[Screenshot grounding data]
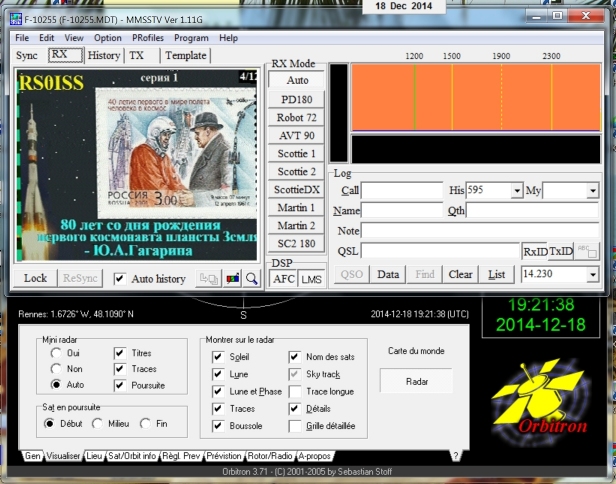Click the copy picture icon beside Auto history
This screenshot has width=616, height=484.
point(209,279)
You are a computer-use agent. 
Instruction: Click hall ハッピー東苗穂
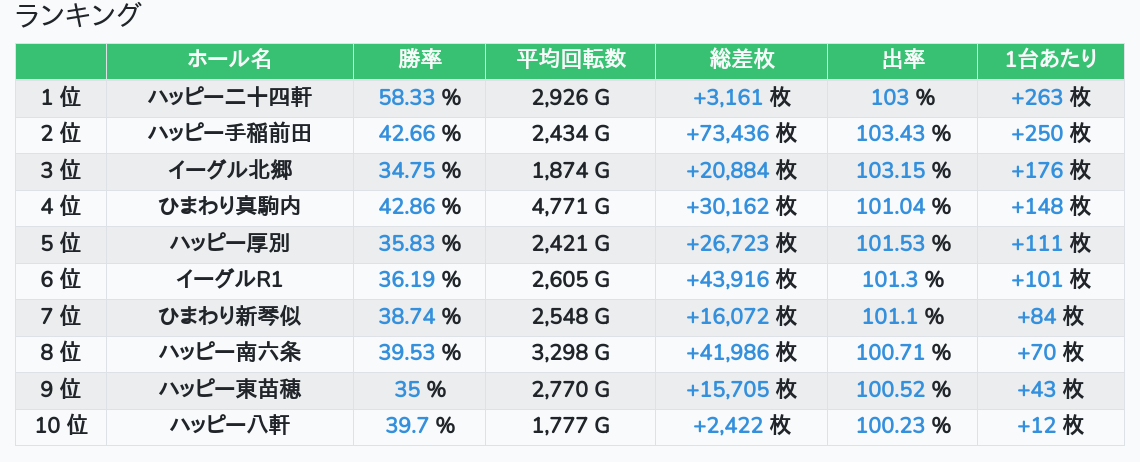(229, 389)
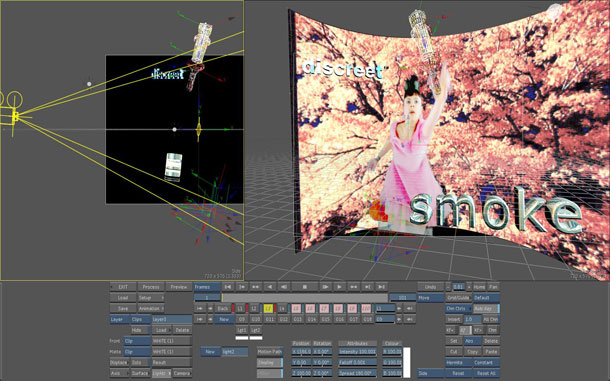Image resolution: width=610 pixels, height=381 pixels.
Task: Click the white light colour swatch
Action: pos(407,362)
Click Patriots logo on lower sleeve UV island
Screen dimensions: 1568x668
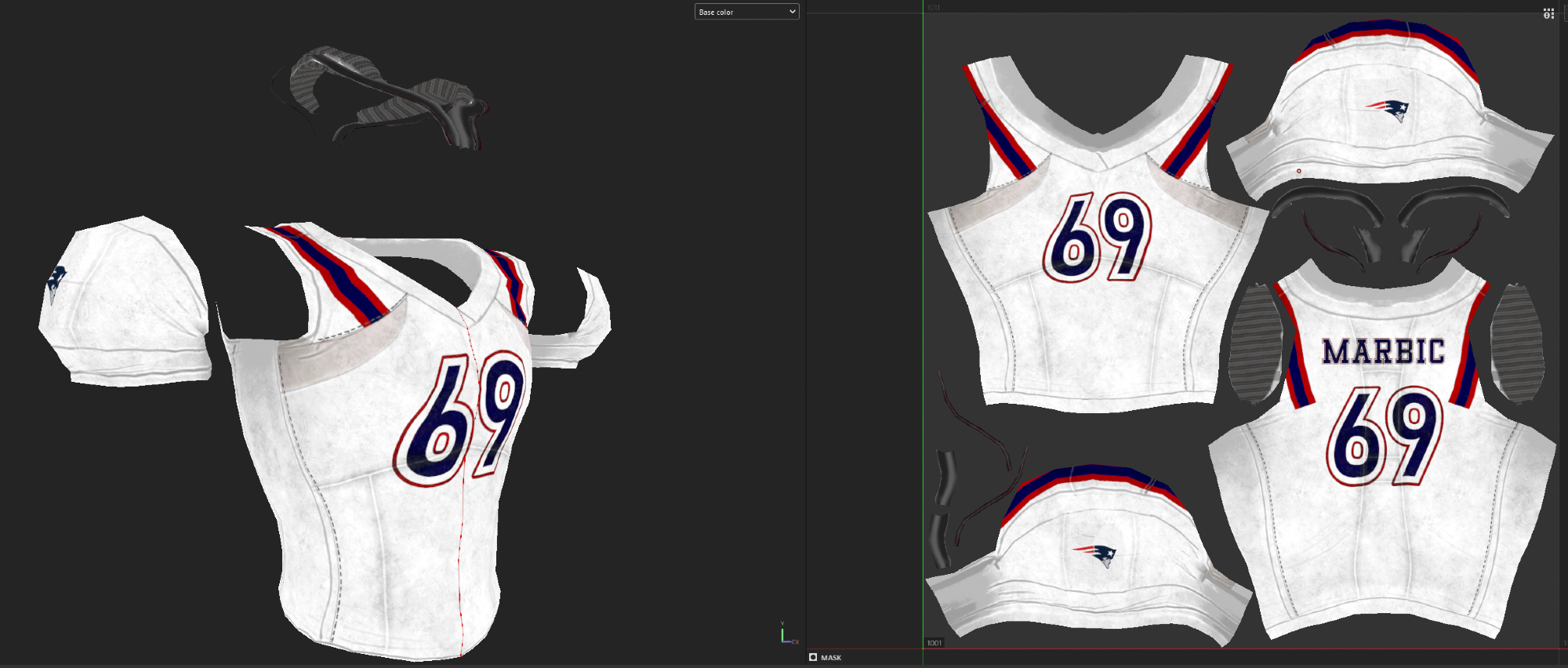click(x=1096, y=554)
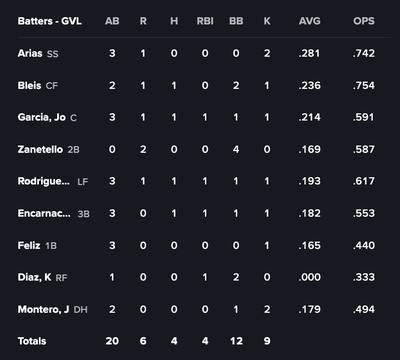Open Zanetello player profile
400x360 pixels.
pos(40,149)
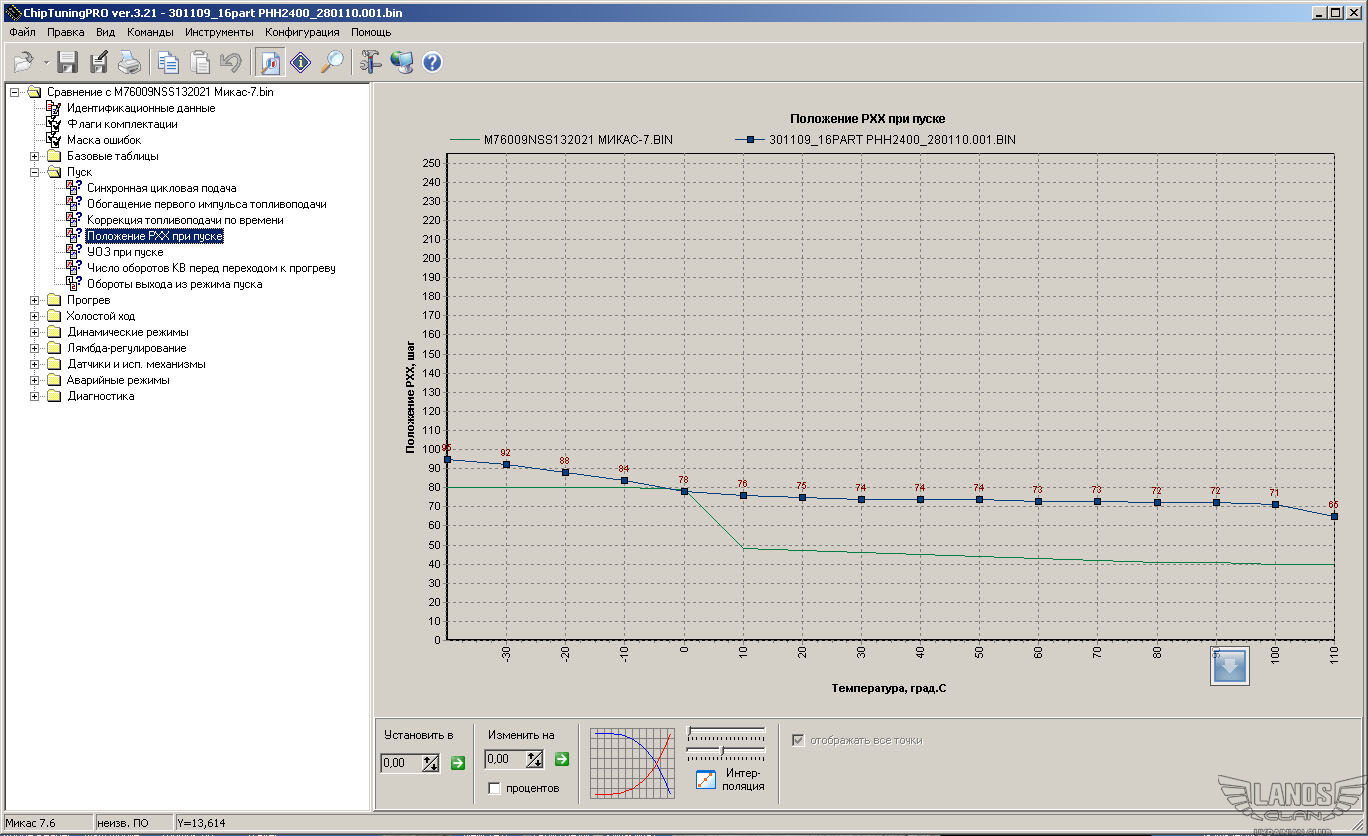Apply value with 'Установить в' green arrow

click(458, 764)
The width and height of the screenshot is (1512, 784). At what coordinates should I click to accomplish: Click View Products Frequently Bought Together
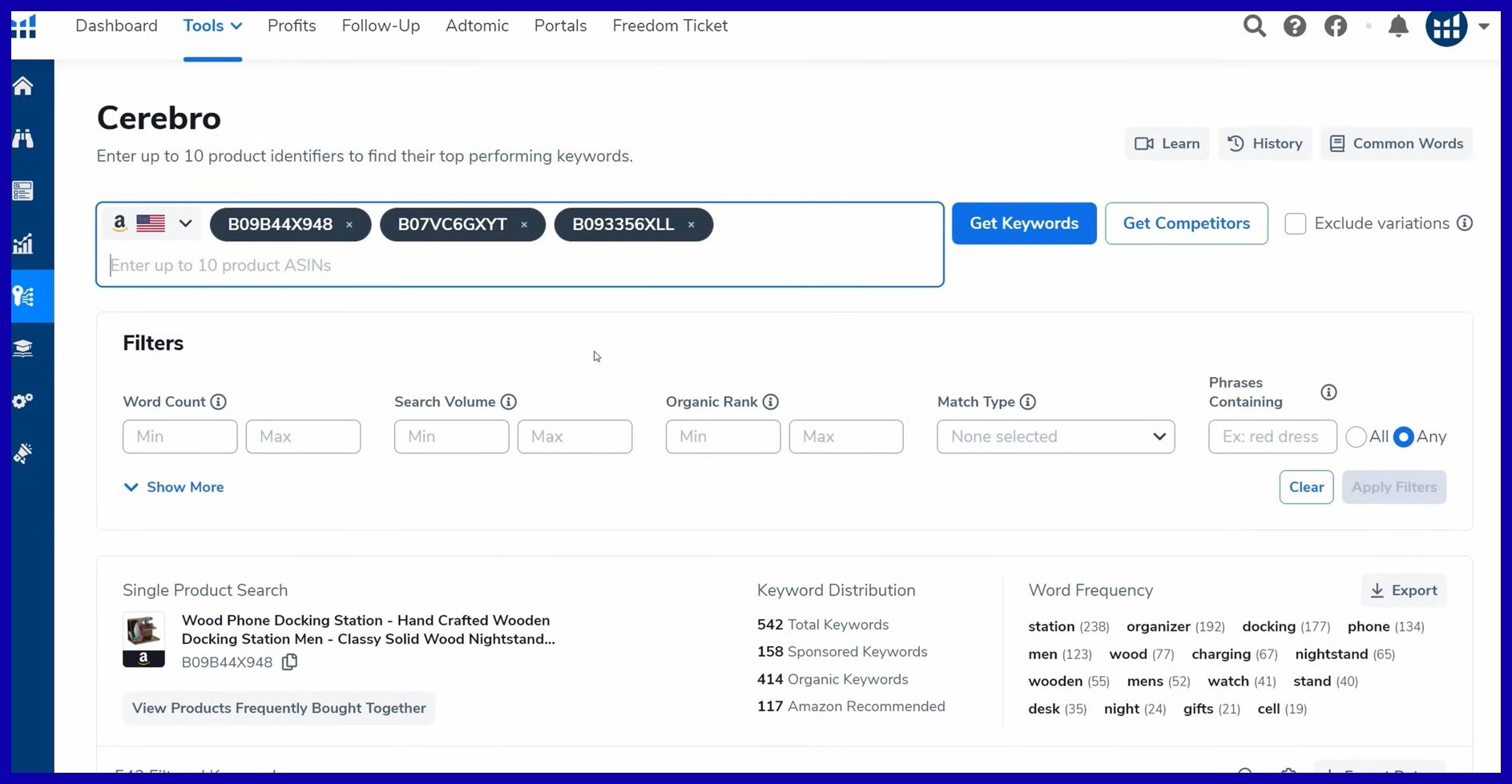[x=279, y=708]
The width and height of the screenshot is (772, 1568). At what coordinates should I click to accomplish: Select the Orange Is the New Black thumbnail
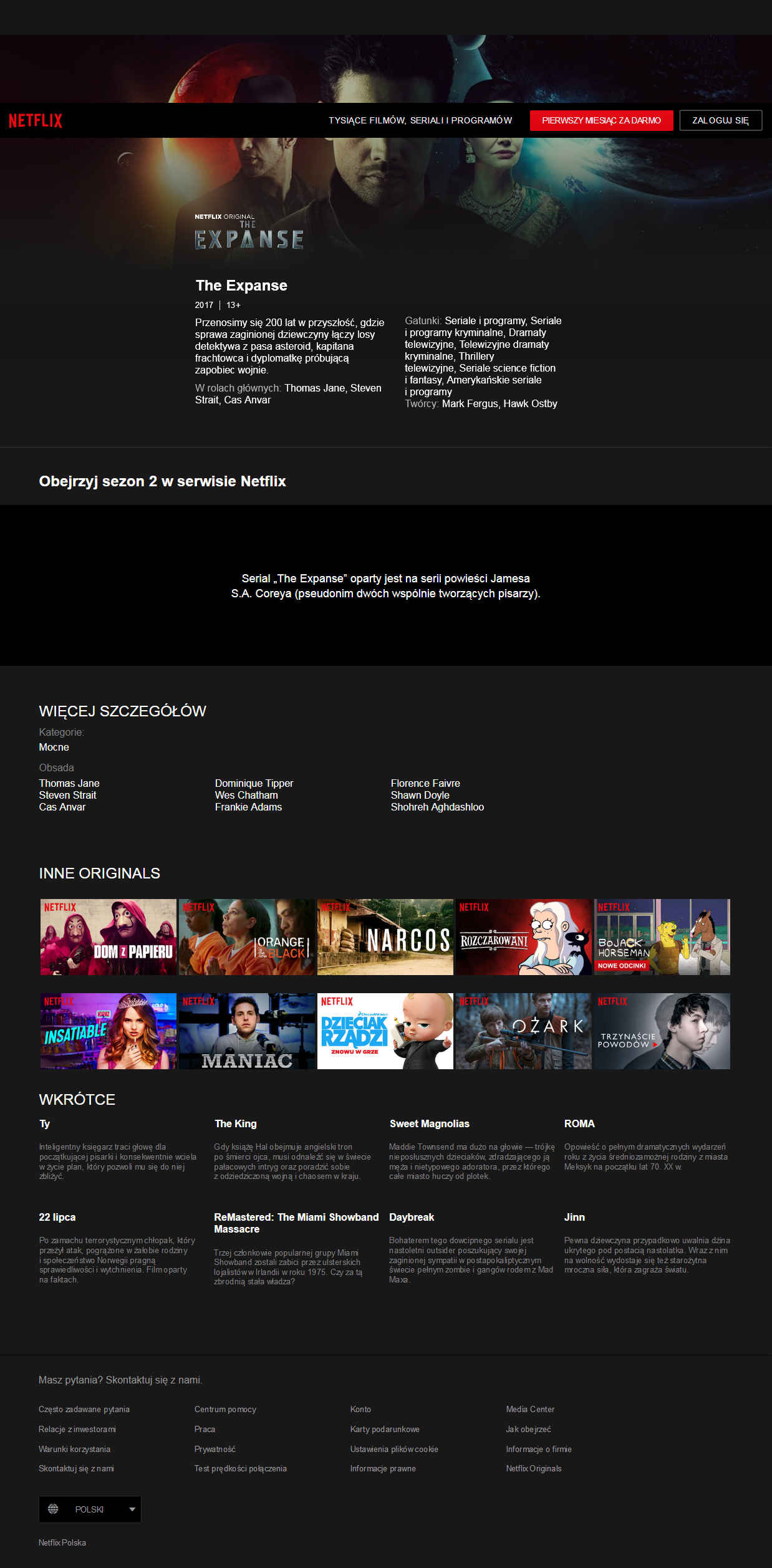(247, 936)
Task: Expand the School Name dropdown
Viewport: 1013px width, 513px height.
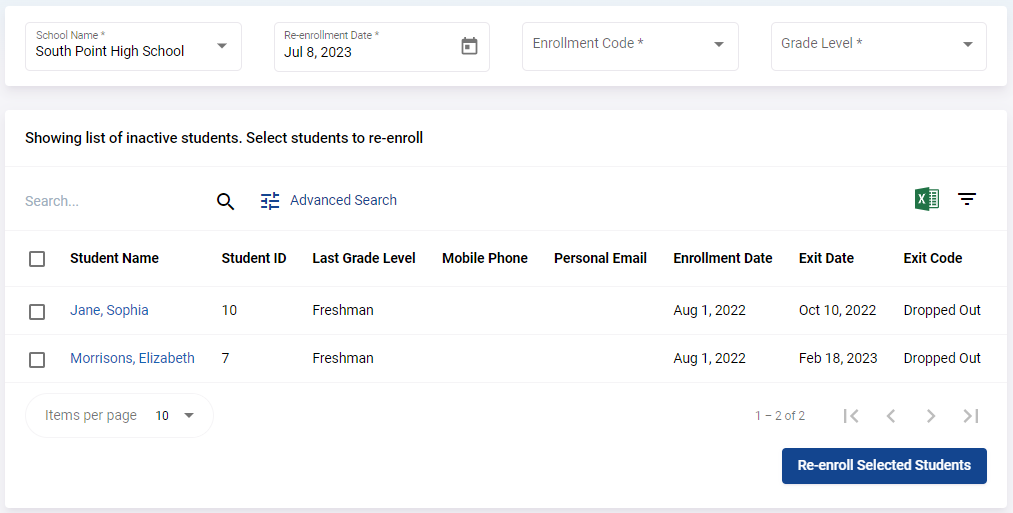Action: [133, 47]
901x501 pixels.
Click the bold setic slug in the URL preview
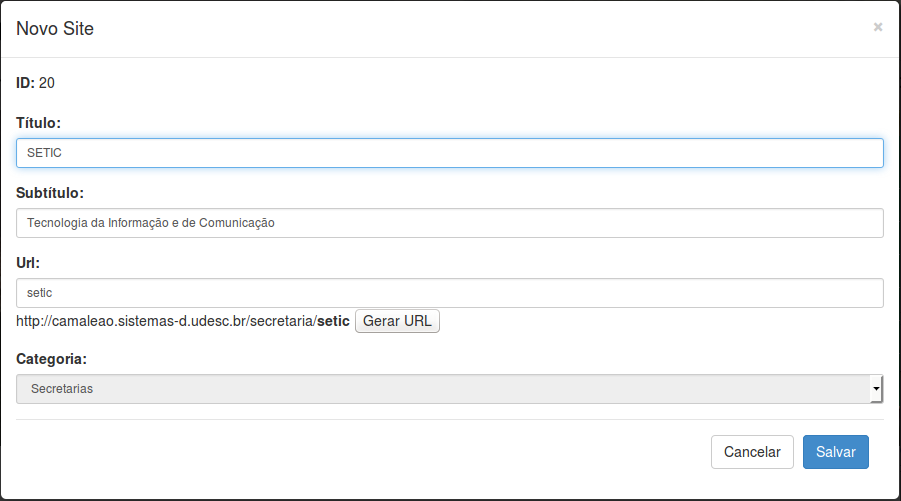[x=333, y=321]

▶ PROBLEM REQUIREMENTS: From the line that contains "You are a computer-use agent." to the final line of the entries, reproduce every line exactly, both ends included. Leave out all pictures.

▶ WORKED SOLUTION:
You are a computer-use agent. 
Instruction: Click hall ハッピー東苗穂
(229, 389)
Image resolution: width=610 pixels, height=381 pixels.
Task: Click the white light colour swatch
Action: pos(407,362)
Click Patriots logo on lower sleeve UV island
Screen dimensions: 1568x668
click(x=1096, y=554)
Open Zanetello player profile
400x360 pixels.
pos(40,149)
Apply value with 'Установить в' green arrow

click(458, 764)
The width and height of the screenshot is (1512, 784). At what coordinates should I click to accomplish: Click View Products Frequently Bought Together
[x=279, y=708]
The width and height of the screenshot is (772, 1568). At what coordinates should I click to accomplish: Select the Orange Is the New Black thumbnail
(247, 936)
Task: Expand the School Name dropdown
Viewport: 1013px width, 513px height.
Action: [133, 47]
901x501 pixels.
Click the bold setic slug in the URL preview
[x=333, y=321]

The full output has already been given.